(Aufgaben)
[a] Übersetze aus dem Auszug über Krankenhausausgründungen den Satz „Für den Verband ist es daher nicht hinnehmbar, dass kommunale Einrichtungen durch die Ausgründungen das Krankenhausentgeltrecht umgehen.“ ins Englische.
[b] Beantworte anhand des Auszugs über Krankenhausausgründungen diese Fragen:
(i) Was teilen sich das Mutterkrankenhaus und die Ausgründung laut PKV?
(ii) Wer zahlt nach Aussage von Lullies letztlich die Zeche?
(iii) Was ist aus Sicht des Verbands lediglich verhandelbar?
[c] Nimm den Auszug über Krankenhausausgründungen nach seinem letzten Satz wieder auf und setze ihn fort.

(Textauszug)
══════════════════════════════
Genau das aber passiert nach Meinung des PKV. Denn das Mutterkrankenhaus und die Ausgründung seien in aller Regel institutionell miteinander vermischt und teilten sich Personal und Geräte. "Und die Zeche dafür zahlen letztlich die Patienten", so Lullies. Für den Verband ist es daher nicht hinnehmbar, dass kommunale Einrichtungen durch die Ausgründungen das Krankenhausentgeltrecht umgehen. Verhandelbar seien lediglich die Wahlleistungsentgelte.
══════════════════════════════
(Extrahierte Einträge)
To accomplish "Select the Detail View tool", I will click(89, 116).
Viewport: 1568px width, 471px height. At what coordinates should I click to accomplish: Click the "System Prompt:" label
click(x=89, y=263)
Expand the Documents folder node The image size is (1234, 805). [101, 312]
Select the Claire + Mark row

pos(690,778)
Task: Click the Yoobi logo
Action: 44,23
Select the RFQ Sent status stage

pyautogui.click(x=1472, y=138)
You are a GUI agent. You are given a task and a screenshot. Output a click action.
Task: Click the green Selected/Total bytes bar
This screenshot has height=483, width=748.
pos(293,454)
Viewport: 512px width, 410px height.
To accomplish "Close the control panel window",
══════════════════════════════
(Lösungen je Aufgabe)
[a] The association therefore considers it unacceptable that municipal institutions circumvent hospital remuneration law by means of the spin-offs.

[b]
(i) Personal und Geräte
(ii) Die Patienten
(iii) Die Wahlleistungsentgelte

[c]
Inzwischen ist das Thema auch auf der Bundesebene angekommen. In einer kleinen Anfrage vom Februar dieses Jahres will die SPD-Fraktion im Deutschen Bundestag wissen, ob die Bundesregierung plant, "wie von der PKV gefordert, mit gesetzlichen Maßnahmen gegen die Tendenz in der stationären Versorgung vorzugehen, wonach durch sogenannte Ausgründungen von Privatkliniken aus Plankrankenhäusern die dort vorgesehene Abrechnung nach den Fallpauschalen der GKV umgangen wird, um so wesentlich höhere Preise in Rechnung stellen zu können." In ihrer Antwort verspricht die Bundesregierung, entsprechenden Hinweisen nachzugehen.